L’intenzione era anche quella di fare della Romagna una protagonista?

“Sì, soprattutto attraverso la lingua infatti. Poi chiaramente il romanzo è ambientato a Santarcangelo e ci sono finite dentro tante cose che io conosco. Non era nelle intenzioni iniziali, però siccome volevo parlare di cose che conoscevo, metterle in bocca a questo personaggio è venuto automatico”.

Proprio perché voleva parlare di cose che conosce, c’è qualcosa di autobiografico in questa storia?

“Ho vissuto un po’ anche io la fase che vive lui di aver finito gli studi e trovarsi in un limbo dove non sai dove sbattere la testa. Però in me è andata diversamente: in lui tutto è portato all’estremo. In realtà anche la storia con la ragazza assomiglia a qualcosa che ho vissuto. Io e Marcello abbiamo delle cose in comune, ma ho preso solo quello che mi serviva. Ho notato però che molti che leggono il libro pensano che sia io quel personaggio. Alcune cose di me sono entrate, ma senza intenzione”.

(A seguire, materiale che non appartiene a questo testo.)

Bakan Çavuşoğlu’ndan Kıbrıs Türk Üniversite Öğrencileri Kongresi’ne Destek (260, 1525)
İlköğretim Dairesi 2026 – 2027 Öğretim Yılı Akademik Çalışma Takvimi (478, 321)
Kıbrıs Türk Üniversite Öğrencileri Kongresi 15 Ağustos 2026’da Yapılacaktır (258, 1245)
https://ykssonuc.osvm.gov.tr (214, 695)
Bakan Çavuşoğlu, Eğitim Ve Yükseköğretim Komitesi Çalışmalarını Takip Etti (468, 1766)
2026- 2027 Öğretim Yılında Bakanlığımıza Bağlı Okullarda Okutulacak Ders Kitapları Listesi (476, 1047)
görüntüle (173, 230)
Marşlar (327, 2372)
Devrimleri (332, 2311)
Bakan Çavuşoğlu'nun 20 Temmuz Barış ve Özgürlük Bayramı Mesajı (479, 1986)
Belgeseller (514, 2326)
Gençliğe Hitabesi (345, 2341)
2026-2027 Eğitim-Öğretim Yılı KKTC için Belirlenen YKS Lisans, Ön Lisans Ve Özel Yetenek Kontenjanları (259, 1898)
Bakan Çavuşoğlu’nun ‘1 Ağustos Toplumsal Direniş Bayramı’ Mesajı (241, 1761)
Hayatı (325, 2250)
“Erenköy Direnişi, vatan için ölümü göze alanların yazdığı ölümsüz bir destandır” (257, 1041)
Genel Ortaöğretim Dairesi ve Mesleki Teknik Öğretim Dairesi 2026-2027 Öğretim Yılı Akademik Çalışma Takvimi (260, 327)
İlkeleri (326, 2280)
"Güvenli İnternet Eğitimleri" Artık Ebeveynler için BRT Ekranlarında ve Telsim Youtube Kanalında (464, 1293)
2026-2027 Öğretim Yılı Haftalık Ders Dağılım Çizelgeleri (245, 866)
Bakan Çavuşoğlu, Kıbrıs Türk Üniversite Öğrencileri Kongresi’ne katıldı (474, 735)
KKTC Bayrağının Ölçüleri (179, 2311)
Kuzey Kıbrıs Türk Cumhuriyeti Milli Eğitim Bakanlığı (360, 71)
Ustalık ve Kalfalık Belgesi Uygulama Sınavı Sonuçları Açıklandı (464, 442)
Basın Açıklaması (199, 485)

Tra le intenzioni c’era invece quella di offrire un piccolo ritratto delle nuove generazioni?

“Anche questa in realtà non era tra le intenzioni iniziali. L’ho notato dai riscontri che sto avendo adesso: in molti infatti hanno parlato di questo tema leggendo il romanzo. In realtà quando l’ho scritto avevo un’idea molto chiara del personaggio, chi doveva essere e che lingua doveva parlare. Poi il resto è venuto giù di conseguenza. Quindi credo che alla fine ci siano entrate tutte cose che io vedevo, che ho vissuto e con cui ho a che fare. Alla fine si tratta di problemi che abbiamo un po’ tutti a questa età. In effetti c’è molto su questo tema, però non era un’intenzione, è venuto scrivendo. Forse l’intenzione che io avevo di più era raccontare la storia con la ragazza”.

Ed infatti questa ragazza, questa Lei innominata proprio perché idealizzata, è il mistero intorno a cui ruota tutto il romanzo. Un romanzo senza prefazione, proprio come la sua protagonista, che immerge e sommerge totalmente il lettore.